By Will Pruett
Let’s try something new. Let’s try something different. Let’s try something I can get excited about.
Okay, so new is an overstatement. I’m still a white dude pontificating about professional wrestling.
I’ve been watching weekly WWE television for my entire adult life. Despite the assertions from my parents that I’d eventually grow out of it, I never did. Wrestling saw me through being mocked in middle school, being mocked in high school, being eventually accepted as a weird theatre kid in high school, being shy in college, being bold in college, not giving a cuss in grad school, and into my professional life.

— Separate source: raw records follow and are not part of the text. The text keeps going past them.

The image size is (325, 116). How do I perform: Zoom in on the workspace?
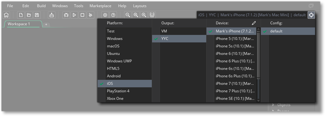pos(144,15)
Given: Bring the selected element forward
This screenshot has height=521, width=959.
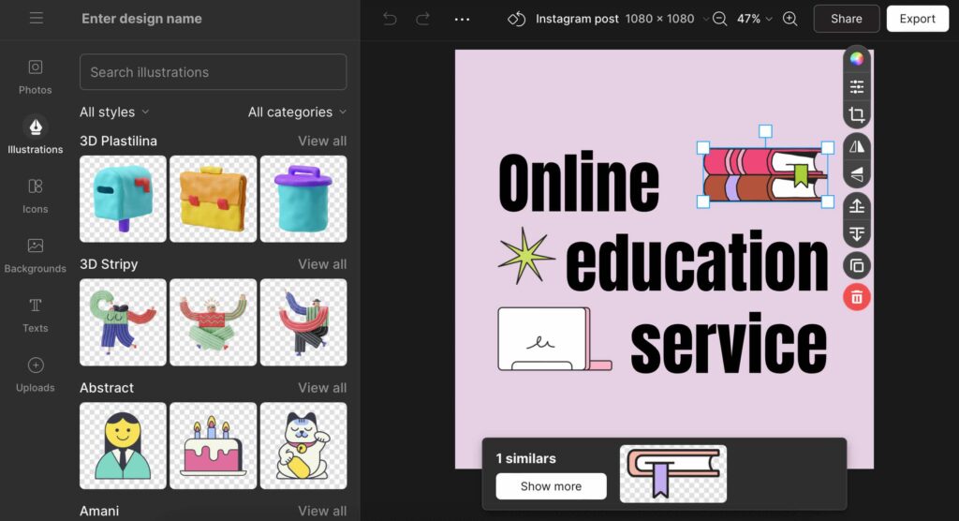Looking at the screenshot, I should pyautogui.click(x=856, y=206).
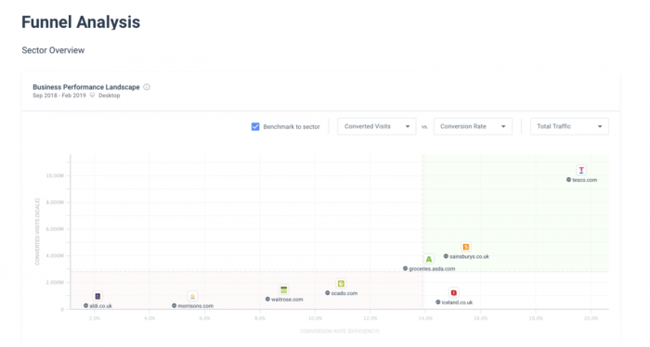
Task: Select the Waitrose logo marker
Action: pyautogui.click(x=284, y=289)
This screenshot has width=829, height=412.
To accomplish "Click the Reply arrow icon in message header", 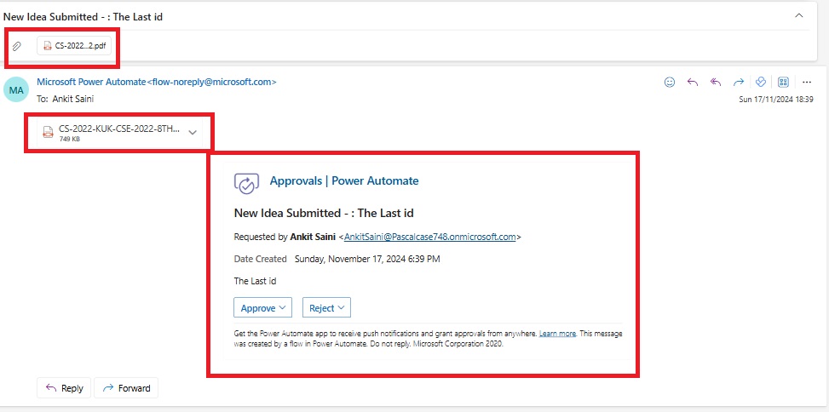I will pos(693,83).
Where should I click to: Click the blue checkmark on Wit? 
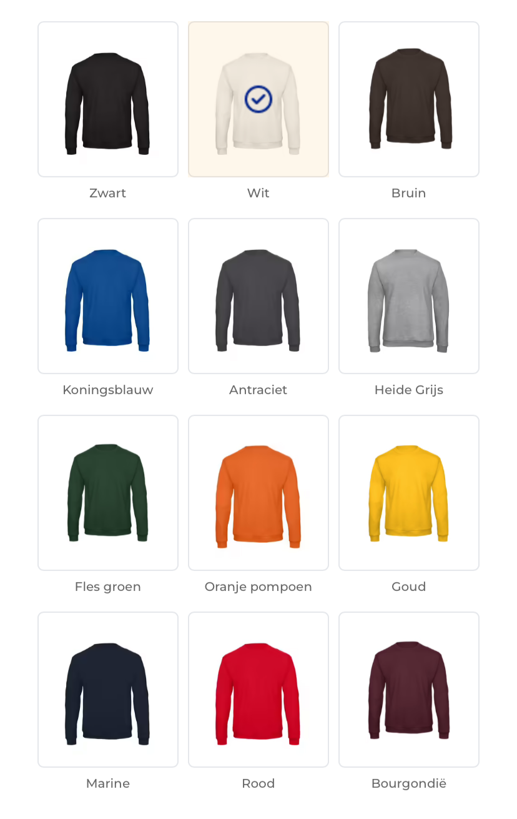tap(259, 99)
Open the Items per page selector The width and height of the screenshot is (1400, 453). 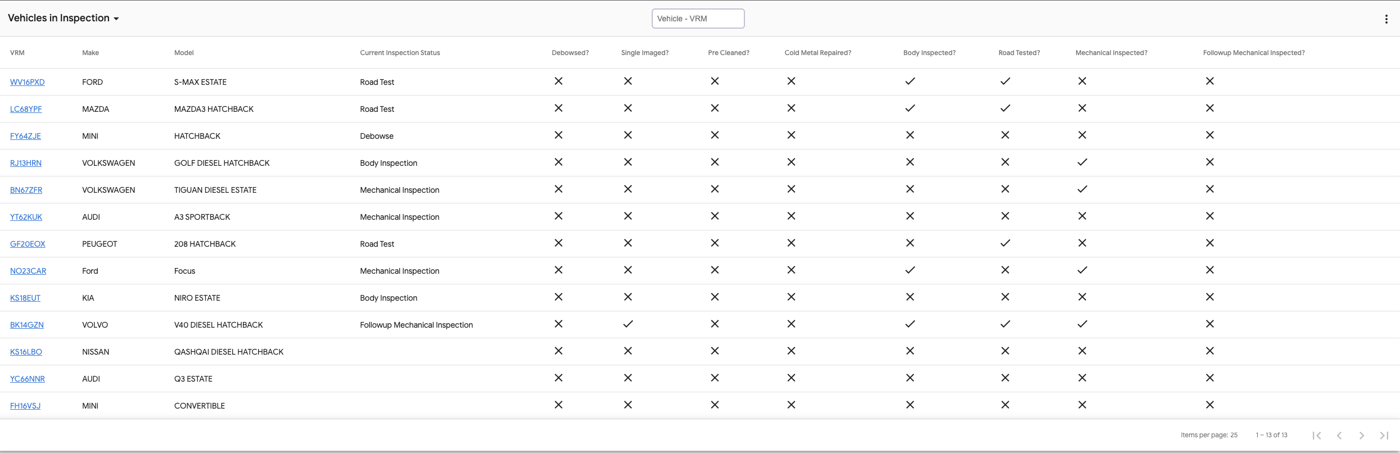click(x=1209, y=435)

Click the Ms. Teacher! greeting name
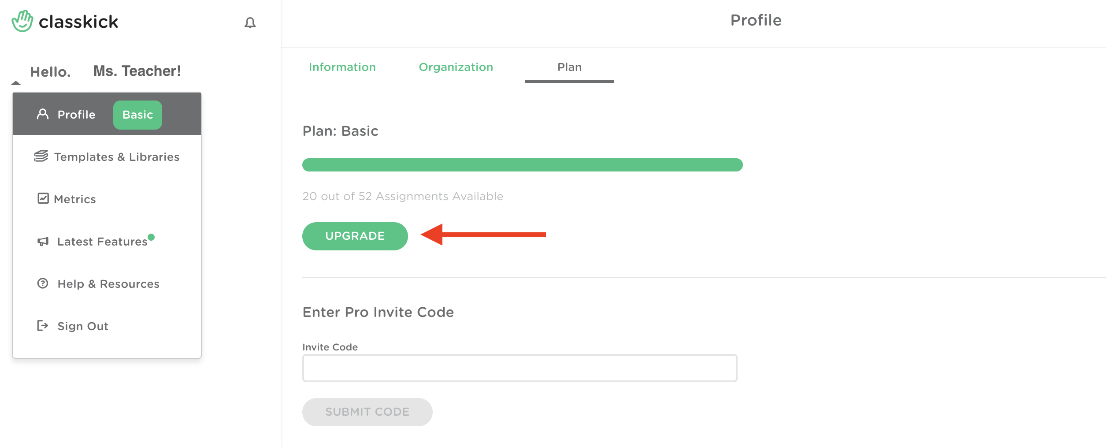[x=137, y=71]
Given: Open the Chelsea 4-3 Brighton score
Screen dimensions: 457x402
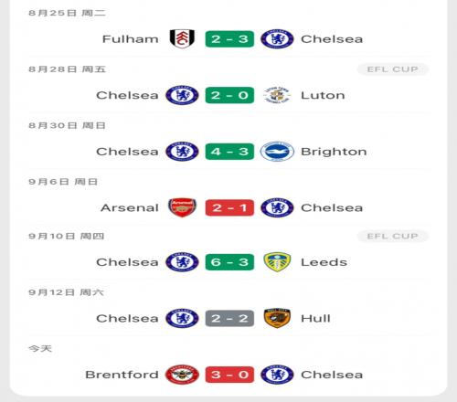Looking at the screenshot, I should click(229, 152).
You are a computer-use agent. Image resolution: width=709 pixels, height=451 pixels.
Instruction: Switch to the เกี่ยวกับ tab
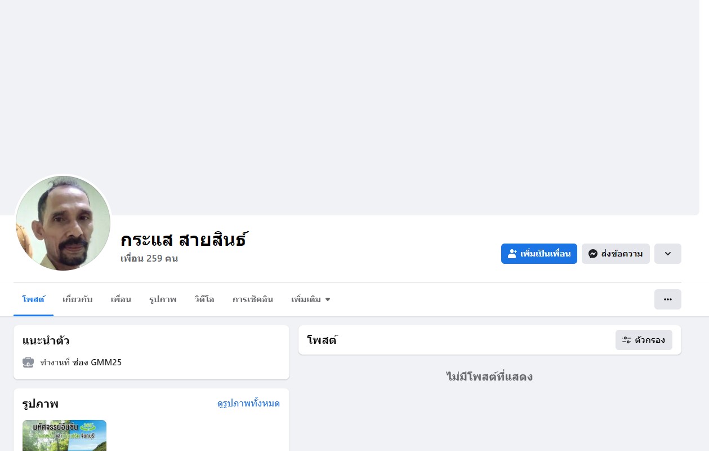tap(77, 299)
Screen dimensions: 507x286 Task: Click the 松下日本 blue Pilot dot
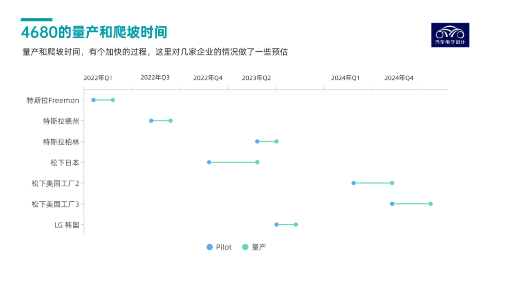(209, 162)
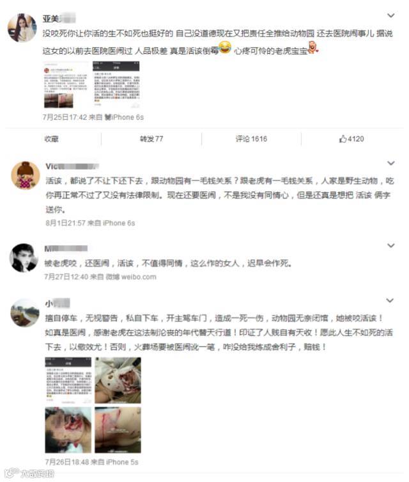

It’s wild, to be honest, to have loved something this much for this long. So, why change what I’m doing now? I’ve watched and reviewed weekly WWE television in some from since 2009. It’s been eight years. A lot has changed about WWE TV. A lot has changed about me. My writing has been as much about my own relationship with professional wrestling as it has been about wrestling itself. As my interests in life have changed, what I look for in wrestling has changed. As I’ve found myself reading more feminist literature, I find myself looking for more actively feminist professional wrestling. As I’ve found myself questioning narratives and power structures, I can’t help but do so in professional wrestling.
Wrestling is more than just a couple people, a 20 square foot space, and fans. Wrestling is a reflection of our shared culture. Wrestling is as much about the stories we tell ourselves about good and evil as it is about athleticism. It’s as much about morality plays and melodrama as it is about 450 splashes and irish whips. Wrestling is a great art form despite it being frequently maligned.
I love professional wrestling. I love the pure heroism of it. I love the villains it can produce. I love the stories, both simple and complex it can create.
Looking at the last week in WWE, I can’t help but reflect on the nature of villainy. Wrestling doesn’t work without villains for heroes to overcome. This is basic sports storytelling as well. Watch ESPN going into a Super Bowl and you’ll see attempts to make various players the heroes and villains in the narrative arch they create. Wrestling, obviously, does this in a more direct way.
WWE made great strides in establishing two key villains this week: Tomasso Ciampa and Jinder Mahal.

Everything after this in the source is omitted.